Journal

Wednesday, June 20, 2001
 
 

Hello from Clarion West. 

If you really want to know what life is like here on a regular basis, you'll need to check out the journals of Sam/Ling and Allan. They are much more organized than I am and somehow manage to post about every day! I am in awe. The Clarion Easties, Philip, Karina and Thomas, are undergoing more or less similar things as well.

I am sitting in my dorm room on the 12th floor of Campion Tower, looking out at a view with, corrected slightly for angle, is much like this one (linked from the more industrious Ling). Wow. 

It's six a.m. and I have been up since five or so finishing up my critiques of other people's stories for class. I'm still on European time in a way, and I may keep it that way. Early morning is a good time to write.

I am daily astounded that I found this place. 

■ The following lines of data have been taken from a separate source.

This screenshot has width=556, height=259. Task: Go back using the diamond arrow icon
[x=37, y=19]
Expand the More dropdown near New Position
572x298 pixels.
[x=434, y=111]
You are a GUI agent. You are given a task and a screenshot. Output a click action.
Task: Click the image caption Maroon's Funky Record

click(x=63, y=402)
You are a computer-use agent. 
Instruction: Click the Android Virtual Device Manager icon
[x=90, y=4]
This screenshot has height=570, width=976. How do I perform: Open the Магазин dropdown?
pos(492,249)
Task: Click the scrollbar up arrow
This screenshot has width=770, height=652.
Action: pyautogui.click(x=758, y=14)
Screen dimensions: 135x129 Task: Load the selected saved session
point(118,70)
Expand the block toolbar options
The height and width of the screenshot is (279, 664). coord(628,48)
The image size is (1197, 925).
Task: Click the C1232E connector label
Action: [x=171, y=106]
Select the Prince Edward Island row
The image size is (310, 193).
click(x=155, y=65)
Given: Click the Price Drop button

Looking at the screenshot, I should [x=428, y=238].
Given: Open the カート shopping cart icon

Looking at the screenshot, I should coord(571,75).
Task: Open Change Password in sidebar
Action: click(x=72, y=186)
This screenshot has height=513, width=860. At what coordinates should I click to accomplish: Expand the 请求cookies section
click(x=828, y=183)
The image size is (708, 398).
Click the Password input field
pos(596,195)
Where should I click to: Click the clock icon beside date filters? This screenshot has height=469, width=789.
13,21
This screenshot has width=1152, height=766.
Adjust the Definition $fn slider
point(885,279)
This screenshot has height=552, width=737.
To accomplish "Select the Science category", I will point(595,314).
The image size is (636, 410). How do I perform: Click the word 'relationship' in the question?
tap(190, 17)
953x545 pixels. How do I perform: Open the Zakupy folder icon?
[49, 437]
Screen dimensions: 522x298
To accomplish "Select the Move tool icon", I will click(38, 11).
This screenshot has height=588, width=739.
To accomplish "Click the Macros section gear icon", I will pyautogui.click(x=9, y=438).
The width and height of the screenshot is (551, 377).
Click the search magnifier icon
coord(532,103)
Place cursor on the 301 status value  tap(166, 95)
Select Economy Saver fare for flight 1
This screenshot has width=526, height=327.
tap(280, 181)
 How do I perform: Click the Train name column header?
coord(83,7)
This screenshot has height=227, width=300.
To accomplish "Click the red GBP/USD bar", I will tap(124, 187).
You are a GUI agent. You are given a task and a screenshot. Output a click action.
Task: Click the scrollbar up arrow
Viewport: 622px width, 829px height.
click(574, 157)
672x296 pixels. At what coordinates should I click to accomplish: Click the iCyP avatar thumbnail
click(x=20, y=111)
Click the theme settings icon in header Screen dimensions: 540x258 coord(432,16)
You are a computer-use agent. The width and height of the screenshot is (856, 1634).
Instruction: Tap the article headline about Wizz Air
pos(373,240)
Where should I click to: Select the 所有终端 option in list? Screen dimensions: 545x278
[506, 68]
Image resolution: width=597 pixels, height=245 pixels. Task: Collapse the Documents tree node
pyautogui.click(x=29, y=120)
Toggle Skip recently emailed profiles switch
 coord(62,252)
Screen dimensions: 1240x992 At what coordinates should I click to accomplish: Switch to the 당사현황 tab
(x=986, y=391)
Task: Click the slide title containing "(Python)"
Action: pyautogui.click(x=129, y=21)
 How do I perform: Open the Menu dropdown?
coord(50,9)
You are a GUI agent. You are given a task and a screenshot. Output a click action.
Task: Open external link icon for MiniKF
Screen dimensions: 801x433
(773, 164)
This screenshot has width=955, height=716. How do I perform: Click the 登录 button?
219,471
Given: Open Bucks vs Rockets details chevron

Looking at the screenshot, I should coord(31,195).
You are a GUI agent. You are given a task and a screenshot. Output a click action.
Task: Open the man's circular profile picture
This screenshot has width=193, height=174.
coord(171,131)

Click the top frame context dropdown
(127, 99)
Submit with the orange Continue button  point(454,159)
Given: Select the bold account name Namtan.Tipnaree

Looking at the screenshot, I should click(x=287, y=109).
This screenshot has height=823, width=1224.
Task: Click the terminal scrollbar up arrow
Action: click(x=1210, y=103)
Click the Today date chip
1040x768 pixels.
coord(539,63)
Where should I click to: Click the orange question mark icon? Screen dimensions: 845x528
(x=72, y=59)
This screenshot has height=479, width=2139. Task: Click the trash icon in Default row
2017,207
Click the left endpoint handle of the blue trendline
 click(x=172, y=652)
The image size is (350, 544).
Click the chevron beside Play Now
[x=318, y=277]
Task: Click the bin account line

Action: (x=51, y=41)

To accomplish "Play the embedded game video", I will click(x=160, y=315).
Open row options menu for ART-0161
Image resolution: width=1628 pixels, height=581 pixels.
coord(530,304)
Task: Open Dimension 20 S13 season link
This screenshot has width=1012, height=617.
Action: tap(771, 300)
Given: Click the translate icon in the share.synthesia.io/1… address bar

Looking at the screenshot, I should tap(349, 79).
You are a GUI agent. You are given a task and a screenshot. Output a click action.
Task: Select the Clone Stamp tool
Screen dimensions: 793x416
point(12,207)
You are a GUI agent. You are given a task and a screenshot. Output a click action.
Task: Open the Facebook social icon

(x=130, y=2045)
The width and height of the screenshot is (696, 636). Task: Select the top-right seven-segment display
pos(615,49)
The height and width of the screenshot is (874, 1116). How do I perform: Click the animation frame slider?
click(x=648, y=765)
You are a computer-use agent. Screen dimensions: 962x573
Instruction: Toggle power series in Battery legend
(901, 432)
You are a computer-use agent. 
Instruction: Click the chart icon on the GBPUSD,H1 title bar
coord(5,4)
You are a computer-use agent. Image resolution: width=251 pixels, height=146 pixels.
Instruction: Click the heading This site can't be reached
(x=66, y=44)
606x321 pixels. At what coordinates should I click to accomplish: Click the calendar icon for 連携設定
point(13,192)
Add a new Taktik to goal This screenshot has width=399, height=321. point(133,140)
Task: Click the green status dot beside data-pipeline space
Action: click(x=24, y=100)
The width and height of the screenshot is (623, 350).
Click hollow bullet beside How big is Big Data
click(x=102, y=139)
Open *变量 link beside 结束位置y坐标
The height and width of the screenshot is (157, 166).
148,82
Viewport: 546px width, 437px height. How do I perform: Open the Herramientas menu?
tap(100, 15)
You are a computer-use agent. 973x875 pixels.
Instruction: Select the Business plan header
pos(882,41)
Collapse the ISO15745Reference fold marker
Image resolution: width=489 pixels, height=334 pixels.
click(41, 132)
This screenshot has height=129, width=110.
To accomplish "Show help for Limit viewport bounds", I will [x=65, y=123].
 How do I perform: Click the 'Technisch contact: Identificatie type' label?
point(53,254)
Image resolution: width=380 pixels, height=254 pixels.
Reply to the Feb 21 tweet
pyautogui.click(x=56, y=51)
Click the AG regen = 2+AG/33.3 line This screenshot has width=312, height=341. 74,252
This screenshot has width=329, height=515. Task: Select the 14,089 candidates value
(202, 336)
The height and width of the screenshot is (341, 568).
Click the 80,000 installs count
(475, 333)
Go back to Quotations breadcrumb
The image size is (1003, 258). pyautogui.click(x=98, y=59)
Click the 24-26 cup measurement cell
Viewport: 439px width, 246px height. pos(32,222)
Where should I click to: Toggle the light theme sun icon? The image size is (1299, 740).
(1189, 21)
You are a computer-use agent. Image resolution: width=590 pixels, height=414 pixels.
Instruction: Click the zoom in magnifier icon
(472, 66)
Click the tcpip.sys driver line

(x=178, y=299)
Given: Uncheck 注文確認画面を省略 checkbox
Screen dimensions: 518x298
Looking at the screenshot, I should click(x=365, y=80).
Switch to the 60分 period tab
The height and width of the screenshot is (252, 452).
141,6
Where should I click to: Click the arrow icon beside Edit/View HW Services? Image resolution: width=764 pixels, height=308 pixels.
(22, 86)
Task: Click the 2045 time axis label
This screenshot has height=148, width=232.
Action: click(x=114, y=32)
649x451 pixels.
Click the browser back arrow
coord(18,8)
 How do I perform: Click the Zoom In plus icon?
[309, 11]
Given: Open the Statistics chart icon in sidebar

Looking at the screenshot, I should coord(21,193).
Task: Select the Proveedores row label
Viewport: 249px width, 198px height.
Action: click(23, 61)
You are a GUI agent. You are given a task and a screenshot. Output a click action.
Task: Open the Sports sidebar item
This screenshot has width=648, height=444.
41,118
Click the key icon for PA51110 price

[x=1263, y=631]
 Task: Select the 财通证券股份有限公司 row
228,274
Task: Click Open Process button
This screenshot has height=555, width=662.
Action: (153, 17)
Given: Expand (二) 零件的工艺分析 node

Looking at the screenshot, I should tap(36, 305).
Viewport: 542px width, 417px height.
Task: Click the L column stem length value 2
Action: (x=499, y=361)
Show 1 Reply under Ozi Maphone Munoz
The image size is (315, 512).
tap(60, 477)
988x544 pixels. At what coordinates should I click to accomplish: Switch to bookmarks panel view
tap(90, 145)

I expected Clarion to feel like college -- and in a way it does, the giddiness of a new adventure, the wonderful craziness of dorm life (last night several of us were sitting in a circle on the long hallway floor running between all the rooms, playing the Surrealist Oracle game and exploding intermittently with laughter, with the sound of someone's stereo drifting through an open door and people drifting by to watch). But it's also not like college. In college we didn't know what we wanted to do -- we were crazy young animals, jumping around, trying things out, wondering what our passions were. At Clarion we are older -- and what a wealth of life experience is here, the struggles and triumphs of seventeen utterly different, examined lives! -- and we know what our passions are. And in at least one of those passions -- the writing of speculative fiction -- we are all united. So where in college there was this crazy restless puppy energy going all over the place, chasing its tail, here there is the focussed power of a pack of greyhounds racing.

For pretty much everyone here, this is the fulfillment of a long-held dream. (Some people just started writing a few years ago, granted -- but I think the writing bug, or some bug to write one's name deeply into the surface of the world, must have been there before). So there isn't much of the wasted energy of college (though, for those who recognize the Surrealist Oracle game above, it should be clear that I am a ringleader of procrastination -- ahem, I mean recharging our mental batteries). 

I am astonished at the high level of the critiques, and the diversity of ways of seeing the same story -- some people dreaming their way through its symbolism, some rigorously interrogating its plot and worldbuilding, some reaching with great empathy into the hearts of its characters, some digging into the social and political contexts it creates and challenges -- and how uniformly everyone brings something of value. I am also amazed at the difference and richness of the stories. Many are rough, and as we get more tired, they're bound to get even rougher -- it's not like reading Asimov's -- but at the same time, that roughness lets you see the richness of seventeen different souls, with their jagged edges not yet filed off. It's a privilege.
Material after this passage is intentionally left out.